Kubernetes on the other hand is built for containerized microservice applications from the bottom- up. Some notable features are:
– Management of sets of pods. Pods consist of one or more co-located containers.
– Networking functionalities through a pluggable overlay network
– Self-healing through controller concept comparing expected with current state
– Declarative style configuration
– Load balancing functionalities
– Rolling updates of different versions of workloads
– Integrations in many monitoring and logging solutions
– Hooks to integrate external persistent storage in pods
– Service discovery and routing
What Kubernetes lacks at this time is a proper high-throughput batch job queueing system with a sophisticated rule system for managing resource allocations. But one of the main drawbacks we see is that traditional HPC engineering applications are not yet built to interact with Kubernetes. But this will change in the future. New kinds of AI workloads on the other hand are supporting Kubernetes already very well – in fact many of these packages are targeted to Kubernetes.

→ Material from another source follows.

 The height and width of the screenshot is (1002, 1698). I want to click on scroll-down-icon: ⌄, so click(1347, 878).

Can HPC Workload Be Managed by Kubernetes?
We should combine both Kubernetes and HPC workload-management systems to fully meet the HPC requirements. Kubernetes will be used for managing HPC containers along with all the required services. Inside the containers, not just the engineering application can be run, but also the capability to either plug into an existing HPC cluster or run an entire HPC resource manager installation (like SLURM or Univa Grid Engine) needs to be provided. In that way, we can provide compatibility to the engineering applications and can exploit the extended batch scheduling capabilities. At the same time our whole deployment can be operated in all Kubernetes enabled environments with the advantages of standardized container orchestration.
Ease of Administration
HPC environments consist of a potentially large set of containers. The higher abstraction of container orchestration compared to self-managing container single runtime engines provides the necessary flexibility we need to fulfill different customer requirements. Management operations like scaling the deployment are much simpler to implement and execute.

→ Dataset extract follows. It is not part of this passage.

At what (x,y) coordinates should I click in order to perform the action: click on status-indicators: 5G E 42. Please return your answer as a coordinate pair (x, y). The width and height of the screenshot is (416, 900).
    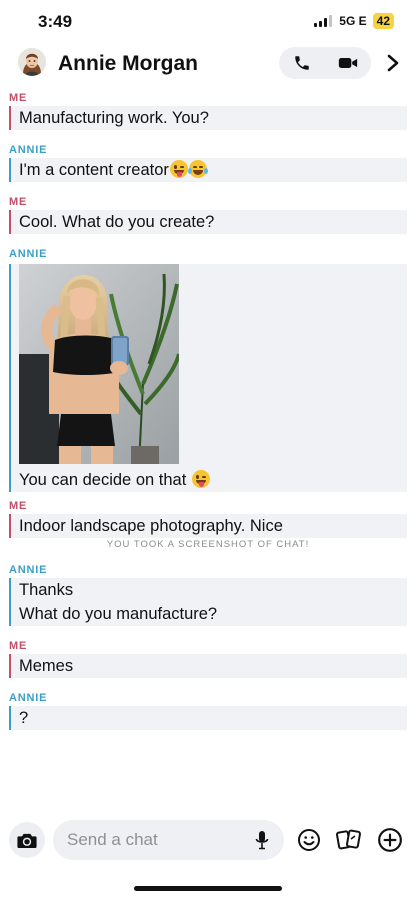
    Looking at the image, I should click on (354, 21). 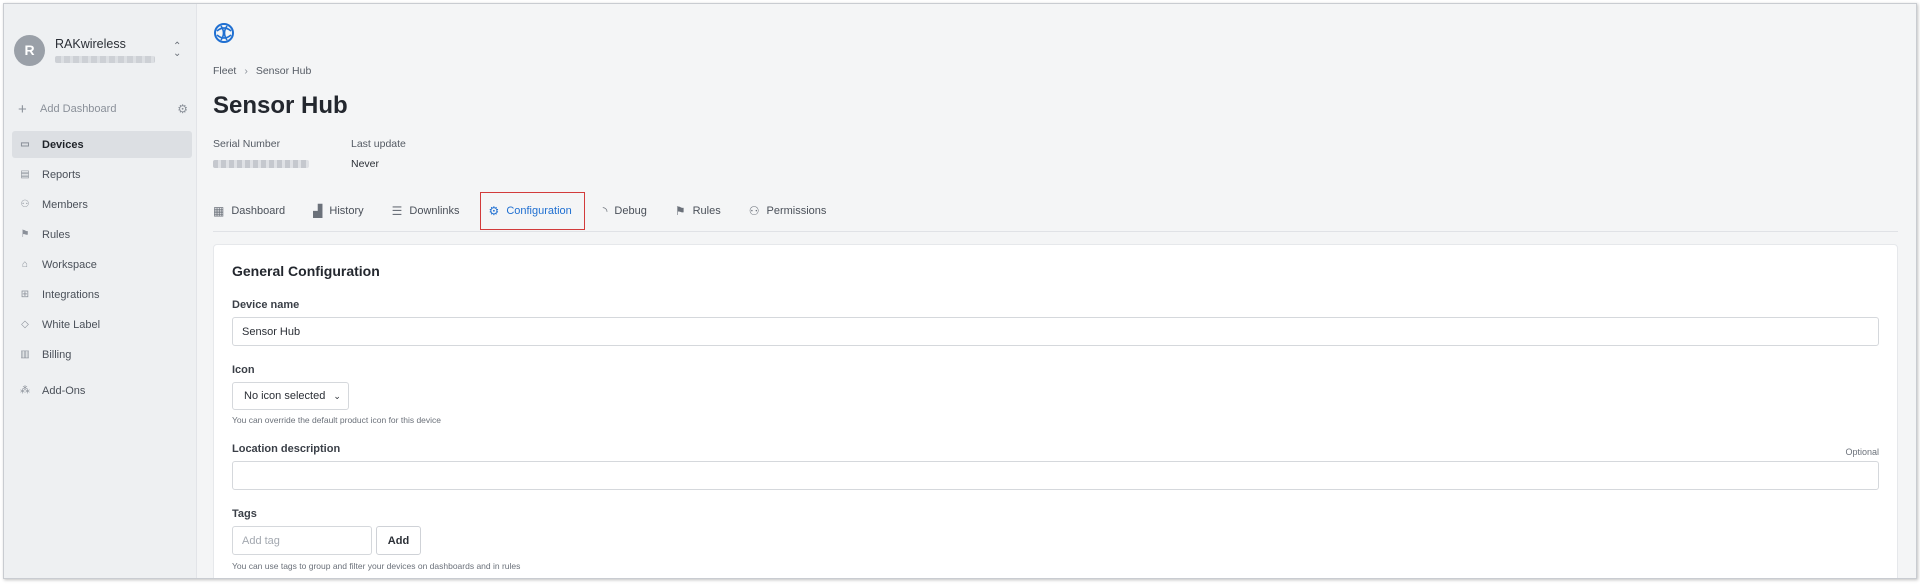 What do you see at coordinates (102, 174) in the screenshot?
I see `sidebar-item-reports: ▤ Reports` at bounding box center [102, 174].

The Run-Time for Hybrid and Multi-Cloud Offers True Portability
Portability is a key value of containers. Kubernetes provides us this portability for fleets of containers. We can have the same experience on-premises as well as on different cloud infrastructures. Engineers can seamlessly switch the infrastructure without any changes for the engineers. In that way we can choose the infrastructure by criteria like price, performance, and capabilities. When running on premises we can start offering true hybrid-cloud experience by providing a consistent infrastructure with the same operational and HPC application experience and seamlessly use on-demand cloud resources when required.

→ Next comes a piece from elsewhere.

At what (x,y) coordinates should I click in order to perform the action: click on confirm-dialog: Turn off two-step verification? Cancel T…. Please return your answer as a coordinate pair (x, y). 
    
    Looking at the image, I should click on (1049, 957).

Embracing Kubernetes for the specific requirements of HPC and engineering workload is not straight forward. But due to the success of Kubernetes and its open and extensible architecture the ecosystem is opening up for HPC applications primarily driven by the demand of new AI workloads and HPC containers.
About the Authors
Daniel Gruber, Burak Yenier, and Wolfgang Gentzsch are with UberCloud, a company that started in 2013 with developing HPC container technology and containerized engineering applications, to facilitate access and use of engineering HPC workload in a shared on-premise or on-demand cloud environment. This article is based on a white paper they wrote detailing their experience using UberCloud HPC containers and Kubernetes.